[Collected data entries]
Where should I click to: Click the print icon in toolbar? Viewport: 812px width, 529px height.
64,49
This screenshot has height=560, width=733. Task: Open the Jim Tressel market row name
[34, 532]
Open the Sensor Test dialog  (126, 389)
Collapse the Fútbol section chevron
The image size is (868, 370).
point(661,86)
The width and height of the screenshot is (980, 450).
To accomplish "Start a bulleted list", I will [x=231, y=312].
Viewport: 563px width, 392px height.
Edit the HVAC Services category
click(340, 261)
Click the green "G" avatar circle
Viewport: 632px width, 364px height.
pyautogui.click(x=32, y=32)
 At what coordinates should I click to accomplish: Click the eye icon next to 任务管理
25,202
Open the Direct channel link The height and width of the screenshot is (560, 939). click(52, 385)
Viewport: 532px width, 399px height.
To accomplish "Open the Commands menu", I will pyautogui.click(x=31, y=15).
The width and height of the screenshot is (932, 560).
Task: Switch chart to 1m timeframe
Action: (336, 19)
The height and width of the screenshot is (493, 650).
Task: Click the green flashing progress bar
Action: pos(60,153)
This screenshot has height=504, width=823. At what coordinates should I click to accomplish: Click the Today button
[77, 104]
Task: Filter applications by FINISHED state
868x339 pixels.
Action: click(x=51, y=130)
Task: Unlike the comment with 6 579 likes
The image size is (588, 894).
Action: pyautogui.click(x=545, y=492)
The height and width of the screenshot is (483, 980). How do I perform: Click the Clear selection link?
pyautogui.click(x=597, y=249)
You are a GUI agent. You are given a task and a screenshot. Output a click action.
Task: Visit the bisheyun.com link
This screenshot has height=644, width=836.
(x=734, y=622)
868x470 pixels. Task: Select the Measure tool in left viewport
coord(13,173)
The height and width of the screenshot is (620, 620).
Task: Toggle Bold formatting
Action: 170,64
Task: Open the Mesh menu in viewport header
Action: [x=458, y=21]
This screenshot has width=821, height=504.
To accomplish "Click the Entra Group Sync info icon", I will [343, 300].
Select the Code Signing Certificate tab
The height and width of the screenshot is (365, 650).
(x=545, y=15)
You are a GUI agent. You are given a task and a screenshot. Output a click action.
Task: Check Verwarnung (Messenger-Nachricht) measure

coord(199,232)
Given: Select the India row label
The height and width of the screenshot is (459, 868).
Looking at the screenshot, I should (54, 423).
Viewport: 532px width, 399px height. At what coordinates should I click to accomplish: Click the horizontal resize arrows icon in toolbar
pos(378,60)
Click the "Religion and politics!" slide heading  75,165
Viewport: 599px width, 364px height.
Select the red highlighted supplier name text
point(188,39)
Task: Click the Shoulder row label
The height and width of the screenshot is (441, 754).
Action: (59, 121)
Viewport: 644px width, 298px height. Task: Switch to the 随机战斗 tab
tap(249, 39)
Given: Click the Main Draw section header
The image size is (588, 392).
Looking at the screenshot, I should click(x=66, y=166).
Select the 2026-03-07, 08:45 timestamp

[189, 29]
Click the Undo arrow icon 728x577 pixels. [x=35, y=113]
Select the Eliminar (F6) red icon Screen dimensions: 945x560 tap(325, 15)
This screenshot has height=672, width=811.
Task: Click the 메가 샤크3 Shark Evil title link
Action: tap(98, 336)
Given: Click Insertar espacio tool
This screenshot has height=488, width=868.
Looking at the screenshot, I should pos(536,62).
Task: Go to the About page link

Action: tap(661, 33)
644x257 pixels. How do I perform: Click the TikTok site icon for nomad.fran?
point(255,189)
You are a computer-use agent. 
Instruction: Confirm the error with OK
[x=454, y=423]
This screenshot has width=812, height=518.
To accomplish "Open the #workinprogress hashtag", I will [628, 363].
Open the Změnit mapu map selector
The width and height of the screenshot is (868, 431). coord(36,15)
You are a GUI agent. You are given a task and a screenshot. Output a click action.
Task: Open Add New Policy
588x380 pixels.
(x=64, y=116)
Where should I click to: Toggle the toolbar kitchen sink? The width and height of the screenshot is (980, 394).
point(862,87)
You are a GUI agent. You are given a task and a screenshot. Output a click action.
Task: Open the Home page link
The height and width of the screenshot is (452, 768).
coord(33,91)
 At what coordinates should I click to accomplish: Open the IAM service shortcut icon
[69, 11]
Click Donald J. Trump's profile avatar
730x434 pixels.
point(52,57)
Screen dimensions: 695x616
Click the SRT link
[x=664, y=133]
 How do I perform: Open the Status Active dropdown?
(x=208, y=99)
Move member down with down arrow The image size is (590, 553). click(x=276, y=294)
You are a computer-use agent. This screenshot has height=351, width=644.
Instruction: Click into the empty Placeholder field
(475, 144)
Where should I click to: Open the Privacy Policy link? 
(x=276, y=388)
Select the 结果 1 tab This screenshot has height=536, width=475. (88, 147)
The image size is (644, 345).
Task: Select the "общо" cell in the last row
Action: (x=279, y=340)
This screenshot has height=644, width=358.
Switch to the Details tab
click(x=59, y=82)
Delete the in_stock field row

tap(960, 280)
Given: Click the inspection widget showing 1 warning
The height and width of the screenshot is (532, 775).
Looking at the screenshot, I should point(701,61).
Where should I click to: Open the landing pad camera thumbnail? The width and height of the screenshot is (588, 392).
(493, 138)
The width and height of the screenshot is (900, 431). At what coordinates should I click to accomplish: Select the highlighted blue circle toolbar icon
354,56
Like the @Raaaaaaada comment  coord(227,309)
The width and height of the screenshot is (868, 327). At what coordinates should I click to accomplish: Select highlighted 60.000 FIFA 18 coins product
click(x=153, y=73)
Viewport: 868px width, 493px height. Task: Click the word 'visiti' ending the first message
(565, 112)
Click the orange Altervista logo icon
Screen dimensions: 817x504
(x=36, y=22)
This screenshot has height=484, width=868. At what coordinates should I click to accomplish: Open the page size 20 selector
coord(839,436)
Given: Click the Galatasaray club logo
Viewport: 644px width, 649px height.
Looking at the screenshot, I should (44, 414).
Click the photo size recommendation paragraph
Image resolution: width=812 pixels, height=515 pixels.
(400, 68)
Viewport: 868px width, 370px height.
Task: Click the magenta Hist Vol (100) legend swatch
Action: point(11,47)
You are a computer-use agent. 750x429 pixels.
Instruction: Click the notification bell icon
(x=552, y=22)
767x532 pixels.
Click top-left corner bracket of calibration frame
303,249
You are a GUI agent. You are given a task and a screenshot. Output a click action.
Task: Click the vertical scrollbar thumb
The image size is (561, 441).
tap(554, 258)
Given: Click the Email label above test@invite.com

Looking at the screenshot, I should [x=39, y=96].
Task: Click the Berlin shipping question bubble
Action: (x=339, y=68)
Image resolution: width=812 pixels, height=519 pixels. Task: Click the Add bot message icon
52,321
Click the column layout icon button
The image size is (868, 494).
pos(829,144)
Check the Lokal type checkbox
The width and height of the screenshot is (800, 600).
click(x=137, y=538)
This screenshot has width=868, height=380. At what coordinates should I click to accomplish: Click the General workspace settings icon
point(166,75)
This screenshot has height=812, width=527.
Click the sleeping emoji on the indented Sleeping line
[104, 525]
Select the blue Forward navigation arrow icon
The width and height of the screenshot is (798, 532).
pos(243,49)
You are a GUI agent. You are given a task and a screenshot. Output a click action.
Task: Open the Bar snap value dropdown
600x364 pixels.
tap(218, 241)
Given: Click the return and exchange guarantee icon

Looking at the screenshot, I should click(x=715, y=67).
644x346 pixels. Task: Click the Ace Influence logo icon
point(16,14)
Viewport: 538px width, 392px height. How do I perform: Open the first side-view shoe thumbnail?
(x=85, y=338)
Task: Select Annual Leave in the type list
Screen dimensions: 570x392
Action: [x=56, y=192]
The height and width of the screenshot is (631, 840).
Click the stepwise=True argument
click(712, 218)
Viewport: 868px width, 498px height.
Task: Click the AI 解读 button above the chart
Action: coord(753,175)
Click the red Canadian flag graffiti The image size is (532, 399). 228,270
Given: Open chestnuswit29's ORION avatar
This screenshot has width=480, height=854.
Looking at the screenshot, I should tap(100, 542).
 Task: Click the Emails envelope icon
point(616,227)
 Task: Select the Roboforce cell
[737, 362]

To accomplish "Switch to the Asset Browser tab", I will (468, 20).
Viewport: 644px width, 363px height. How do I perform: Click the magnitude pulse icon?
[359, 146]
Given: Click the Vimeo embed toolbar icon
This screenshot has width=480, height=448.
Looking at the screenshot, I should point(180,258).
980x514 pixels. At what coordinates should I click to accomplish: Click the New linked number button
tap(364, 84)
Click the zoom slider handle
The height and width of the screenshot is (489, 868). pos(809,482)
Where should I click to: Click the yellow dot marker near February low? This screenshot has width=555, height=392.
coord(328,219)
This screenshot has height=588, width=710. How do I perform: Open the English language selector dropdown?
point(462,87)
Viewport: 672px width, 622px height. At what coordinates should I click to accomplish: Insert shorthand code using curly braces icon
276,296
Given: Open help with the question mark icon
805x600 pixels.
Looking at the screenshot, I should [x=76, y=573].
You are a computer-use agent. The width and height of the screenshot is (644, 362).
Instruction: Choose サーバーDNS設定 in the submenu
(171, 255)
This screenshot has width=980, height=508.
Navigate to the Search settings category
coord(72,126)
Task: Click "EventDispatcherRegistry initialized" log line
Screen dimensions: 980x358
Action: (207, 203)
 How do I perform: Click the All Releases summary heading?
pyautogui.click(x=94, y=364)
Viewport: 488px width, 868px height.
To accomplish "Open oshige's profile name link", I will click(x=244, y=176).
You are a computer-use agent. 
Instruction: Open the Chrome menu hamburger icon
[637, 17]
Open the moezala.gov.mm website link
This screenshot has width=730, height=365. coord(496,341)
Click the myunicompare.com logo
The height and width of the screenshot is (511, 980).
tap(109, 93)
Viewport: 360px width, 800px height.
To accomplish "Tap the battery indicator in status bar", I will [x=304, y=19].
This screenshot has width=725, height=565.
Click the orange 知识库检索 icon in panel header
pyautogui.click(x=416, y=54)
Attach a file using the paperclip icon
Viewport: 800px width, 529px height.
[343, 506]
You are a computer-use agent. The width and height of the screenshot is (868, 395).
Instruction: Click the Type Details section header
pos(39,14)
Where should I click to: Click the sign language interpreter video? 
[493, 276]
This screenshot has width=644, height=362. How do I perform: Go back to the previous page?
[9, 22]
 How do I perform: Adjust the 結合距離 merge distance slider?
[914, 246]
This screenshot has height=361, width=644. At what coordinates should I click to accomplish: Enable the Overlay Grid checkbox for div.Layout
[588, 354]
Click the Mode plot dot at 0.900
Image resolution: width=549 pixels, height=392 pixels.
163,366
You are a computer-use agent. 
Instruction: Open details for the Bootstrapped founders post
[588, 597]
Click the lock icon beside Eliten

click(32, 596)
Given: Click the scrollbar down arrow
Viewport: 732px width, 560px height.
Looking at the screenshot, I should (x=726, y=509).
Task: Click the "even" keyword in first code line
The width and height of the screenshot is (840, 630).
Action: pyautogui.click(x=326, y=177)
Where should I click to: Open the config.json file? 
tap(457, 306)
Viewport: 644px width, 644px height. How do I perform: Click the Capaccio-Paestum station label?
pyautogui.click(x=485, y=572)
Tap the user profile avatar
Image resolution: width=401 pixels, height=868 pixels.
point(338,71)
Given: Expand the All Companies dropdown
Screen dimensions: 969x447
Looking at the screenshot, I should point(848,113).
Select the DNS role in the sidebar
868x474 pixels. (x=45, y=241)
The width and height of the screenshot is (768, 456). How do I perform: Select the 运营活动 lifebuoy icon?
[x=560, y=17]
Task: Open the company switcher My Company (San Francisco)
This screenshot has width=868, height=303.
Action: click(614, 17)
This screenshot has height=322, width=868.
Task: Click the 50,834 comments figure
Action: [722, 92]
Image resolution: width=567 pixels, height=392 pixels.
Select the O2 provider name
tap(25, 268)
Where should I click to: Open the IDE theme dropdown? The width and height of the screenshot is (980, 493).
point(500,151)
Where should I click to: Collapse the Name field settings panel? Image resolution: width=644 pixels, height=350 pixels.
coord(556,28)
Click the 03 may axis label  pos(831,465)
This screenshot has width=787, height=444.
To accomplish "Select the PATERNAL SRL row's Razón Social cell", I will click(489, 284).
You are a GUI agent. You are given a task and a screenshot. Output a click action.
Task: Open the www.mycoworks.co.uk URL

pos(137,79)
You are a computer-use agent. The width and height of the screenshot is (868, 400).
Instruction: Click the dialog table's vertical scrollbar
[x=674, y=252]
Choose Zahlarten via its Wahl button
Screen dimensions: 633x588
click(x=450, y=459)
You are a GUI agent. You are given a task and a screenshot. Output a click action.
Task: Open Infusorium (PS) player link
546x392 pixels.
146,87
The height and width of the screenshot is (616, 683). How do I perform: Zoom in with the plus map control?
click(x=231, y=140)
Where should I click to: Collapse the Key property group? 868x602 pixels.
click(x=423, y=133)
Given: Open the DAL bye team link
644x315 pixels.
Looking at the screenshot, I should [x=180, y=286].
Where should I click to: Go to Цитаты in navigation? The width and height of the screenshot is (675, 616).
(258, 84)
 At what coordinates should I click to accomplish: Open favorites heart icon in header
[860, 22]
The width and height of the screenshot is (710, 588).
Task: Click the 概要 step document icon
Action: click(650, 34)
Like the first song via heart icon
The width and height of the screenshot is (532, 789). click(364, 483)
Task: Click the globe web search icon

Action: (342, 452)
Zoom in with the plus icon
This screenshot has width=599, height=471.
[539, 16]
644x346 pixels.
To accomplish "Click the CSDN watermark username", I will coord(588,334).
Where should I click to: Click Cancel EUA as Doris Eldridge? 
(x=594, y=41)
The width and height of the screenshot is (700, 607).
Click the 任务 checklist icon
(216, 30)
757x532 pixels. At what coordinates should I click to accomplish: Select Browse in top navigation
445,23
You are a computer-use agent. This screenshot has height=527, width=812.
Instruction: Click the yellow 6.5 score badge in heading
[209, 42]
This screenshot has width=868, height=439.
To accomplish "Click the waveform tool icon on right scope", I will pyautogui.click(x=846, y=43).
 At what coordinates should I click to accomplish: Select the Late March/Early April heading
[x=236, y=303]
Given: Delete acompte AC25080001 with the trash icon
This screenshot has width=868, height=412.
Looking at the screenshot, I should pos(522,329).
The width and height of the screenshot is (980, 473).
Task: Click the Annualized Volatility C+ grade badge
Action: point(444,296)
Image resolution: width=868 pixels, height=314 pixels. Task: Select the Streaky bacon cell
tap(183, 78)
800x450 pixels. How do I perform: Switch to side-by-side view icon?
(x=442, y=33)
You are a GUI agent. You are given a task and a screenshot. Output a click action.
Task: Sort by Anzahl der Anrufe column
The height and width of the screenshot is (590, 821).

Task prompt:
Set down, unchanged, only those lines above that fall between the line with "The height and width of the screenshot is (365, 650)." and the line with "Click the Undo", the two end lines included.

Finished task:
The height and width of the screenshot is (365, 650).
(x=545, y=15)
You are a GUI agent. You are given a task and a screenshot. Output a click action.
Task: Check Verwarnung (Messenger-Nachricht) measure

coord(199,232)
Given: Select the India row label
The height and width of the screenshot is (459, 868).
Looking at the screenshot, I should (54, 423).
Viewport: 532px width, 399px height. At what coordinates should I click to accomplish: Click the horizontal resize arrows icon in toolbar
pos(378,60)
Click the "Religion and politics!" slide heading  75,165
Viewport: 599px width, 364px height.
Select the red highlighted supplier name text
point(188,39)
Task: Click the Shoulder row label
The height and width of the screenshot is (441, 754).
Action: (59, 121)
Viewport: 644px width, 298px height. Task: Switch to the 随机战斗 tab
tap(249, 39)
Given: Click the Main Draw section header
The image size is (588, 392).
Looking at the screenshot, I should click(x=66, y=166).
Select the 2026-03-07, 08:45 timestamp

[189, 29]
Click the Undo arrow icon 728x577 pixels. [x=35, y=113]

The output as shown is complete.